結晶生物がマナによって生まれた生き物とはいえ、彼らはあくまでも生き物だ。種を超えて協力する光景はまず見られない。
にも関わらず、確認できる範囲ではドラゴン、ミノタウロス、ハルピュイアが共同戦線を張っていた。
神殿内に結晶生物がいたことも含め、引っ掛かる。
何か一つの意思が、二耀族を攻撃しているのではないかと。
「……何なんですかね、僕らとヘレネス族って」
「おいおいどうしたんじゃ坊主。同情か?」
「いや、そういうつもりじゃないですよ。ただちょっと、妙なものを見たもんで」
「妙なもの?」
工房長が首を傾げる傍ら、ナギトは周囲の人影を確認する。外敵への対処に忙しいのか、もうすれ違う職人はいなくなっていた。
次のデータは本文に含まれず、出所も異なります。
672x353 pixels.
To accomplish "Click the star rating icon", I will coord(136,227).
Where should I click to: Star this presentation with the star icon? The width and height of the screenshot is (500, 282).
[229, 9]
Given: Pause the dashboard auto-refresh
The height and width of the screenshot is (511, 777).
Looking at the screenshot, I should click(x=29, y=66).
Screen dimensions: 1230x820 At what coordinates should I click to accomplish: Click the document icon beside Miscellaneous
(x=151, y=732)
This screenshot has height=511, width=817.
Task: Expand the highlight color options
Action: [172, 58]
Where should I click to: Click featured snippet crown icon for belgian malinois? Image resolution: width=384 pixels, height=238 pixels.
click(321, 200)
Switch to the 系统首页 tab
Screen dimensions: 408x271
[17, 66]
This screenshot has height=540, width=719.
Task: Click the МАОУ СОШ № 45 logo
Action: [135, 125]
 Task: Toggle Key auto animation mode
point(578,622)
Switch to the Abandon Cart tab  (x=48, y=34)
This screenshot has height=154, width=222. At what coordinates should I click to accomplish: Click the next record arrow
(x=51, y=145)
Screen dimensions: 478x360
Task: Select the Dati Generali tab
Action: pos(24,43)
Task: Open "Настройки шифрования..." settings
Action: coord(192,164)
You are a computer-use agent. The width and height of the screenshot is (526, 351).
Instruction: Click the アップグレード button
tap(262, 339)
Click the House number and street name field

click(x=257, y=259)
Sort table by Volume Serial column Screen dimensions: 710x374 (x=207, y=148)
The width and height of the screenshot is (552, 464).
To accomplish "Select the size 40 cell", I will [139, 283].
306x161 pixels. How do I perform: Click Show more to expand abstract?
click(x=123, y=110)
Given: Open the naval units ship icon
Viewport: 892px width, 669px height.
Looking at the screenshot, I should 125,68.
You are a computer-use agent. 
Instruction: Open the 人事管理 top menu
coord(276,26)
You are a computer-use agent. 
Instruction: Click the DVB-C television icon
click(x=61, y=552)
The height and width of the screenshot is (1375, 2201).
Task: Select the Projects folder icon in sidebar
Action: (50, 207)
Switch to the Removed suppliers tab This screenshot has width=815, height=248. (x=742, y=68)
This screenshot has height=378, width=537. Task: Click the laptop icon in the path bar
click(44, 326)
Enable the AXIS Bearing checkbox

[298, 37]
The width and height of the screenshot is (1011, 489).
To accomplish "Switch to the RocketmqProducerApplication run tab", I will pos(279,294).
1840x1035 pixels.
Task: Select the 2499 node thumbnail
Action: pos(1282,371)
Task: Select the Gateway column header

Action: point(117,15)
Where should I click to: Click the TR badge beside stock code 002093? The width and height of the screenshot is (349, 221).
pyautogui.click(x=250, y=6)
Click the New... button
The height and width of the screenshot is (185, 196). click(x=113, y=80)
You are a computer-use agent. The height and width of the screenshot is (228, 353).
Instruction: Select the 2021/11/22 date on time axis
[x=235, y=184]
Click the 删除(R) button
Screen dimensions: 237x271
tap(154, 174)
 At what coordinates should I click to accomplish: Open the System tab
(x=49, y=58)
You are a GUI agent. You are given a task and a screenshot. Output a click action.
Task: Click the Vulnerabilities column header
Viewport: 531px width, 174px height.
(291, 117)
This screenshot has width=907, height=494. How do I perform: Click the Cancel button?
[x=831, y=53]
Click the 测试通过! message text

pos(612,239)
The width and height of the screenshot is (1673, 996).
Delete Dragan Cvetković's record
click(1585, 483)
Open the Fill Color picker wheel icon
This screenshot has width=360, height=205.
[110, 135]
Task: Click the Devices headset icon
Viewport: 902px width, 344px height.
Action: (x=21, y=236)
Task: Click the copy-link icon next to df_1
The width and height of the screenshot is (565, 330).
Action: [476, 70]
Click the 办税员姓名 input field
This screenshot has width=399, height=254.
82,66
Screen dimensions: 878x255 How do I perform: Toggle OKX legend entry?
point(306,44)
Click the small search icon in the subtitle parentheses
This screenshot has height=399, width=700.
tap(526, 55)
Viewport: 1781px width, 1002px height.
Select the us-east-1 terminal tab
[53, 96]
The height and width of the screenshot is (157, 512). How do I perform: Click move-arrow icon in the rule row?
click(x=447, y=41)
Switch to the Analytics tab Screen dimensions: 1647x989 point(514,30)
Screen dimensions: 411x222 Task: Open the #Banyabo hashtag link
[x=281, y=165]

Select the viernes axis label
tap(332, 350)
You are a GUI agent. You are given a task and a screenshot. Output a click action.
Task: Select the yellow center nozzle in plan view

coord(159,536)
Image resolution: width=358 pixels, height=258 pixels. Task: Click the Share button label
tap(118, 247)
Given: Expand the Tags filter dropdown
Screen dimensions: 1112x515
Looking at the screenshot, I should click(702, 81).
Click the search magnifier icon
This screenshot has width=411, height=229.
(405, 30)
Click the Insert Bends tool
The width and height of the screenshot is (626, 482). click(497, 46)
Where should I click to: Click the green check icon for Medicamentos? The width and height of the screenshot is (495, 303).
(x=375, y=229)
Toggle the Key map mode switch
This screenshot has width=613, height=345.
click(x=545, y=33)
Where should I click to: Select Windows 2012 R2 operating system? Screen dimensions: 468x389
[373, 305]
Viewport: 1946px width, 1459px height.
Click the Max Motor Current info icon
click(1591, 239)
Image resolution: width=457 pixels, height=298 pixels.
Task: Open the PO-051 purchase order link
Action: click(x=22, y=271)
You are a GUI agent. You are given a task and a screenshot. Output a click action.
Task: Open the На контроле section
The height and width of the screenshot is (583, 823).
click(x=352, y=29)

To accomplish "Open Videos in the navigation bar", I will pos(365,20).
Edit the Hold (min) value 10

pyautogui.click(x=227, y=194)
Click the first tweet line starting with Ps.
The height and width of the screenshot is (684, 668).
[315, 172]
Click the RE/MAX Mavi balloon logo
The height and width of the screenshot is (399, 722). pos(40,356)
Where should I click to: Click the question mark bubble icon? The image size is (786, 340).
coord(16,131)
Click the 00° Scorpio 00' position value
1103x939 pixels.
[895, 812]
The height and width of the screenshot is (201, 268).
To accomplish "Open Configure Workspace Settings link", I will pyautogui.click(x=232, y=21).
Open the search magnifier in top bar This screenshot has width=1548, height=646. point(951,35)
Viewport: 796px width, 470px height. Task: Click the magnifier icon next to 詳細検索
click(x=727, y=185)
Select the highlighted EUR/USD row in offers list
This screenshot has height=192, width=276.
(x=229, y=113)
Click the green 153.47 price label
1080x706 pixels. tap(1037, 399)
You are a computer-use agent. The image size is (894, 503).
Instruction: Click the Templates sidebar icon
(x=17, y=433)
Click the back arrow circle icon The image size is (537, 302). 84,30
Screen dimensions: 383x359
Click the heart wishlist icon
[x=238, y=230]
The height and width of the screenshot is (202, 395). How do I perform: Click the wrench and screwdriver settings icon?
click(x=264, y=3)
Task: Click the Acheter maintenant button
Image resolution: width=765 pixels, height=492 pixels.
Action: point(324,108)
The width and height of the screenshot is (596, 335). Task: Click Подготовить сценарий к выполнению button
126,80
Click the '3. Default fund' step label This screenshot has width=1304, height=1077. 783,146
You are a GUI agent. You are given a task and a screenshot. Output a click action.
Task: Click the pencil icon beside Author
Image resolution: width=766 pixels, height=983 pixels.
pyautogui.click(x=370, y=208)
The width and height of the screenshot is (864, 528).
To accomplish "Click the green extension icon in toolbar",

彼に向かって話していいのかどうかも分からないが、冷静に受け止めてくれると信じよう。
「神殿の地下に、二耀族の……共同墓地、ですかね? 棺桶みたいなものが、ドーム状の空間一面に埋まってたんです。結晶生物と一緒に」
「な、なんじゃそりゃ? 神殿ってのは、摩訶不思議な場所なのか?」
「どうでしょう……各地にあるんでしたら、前回の予選の原因ではあるかもしれませんが」
「……もし正解だとしたら、気分が悪いってもんじゃな。神殿を破壊した側に、義があったということになる」
不快感を露わにして、工房長はそう言った。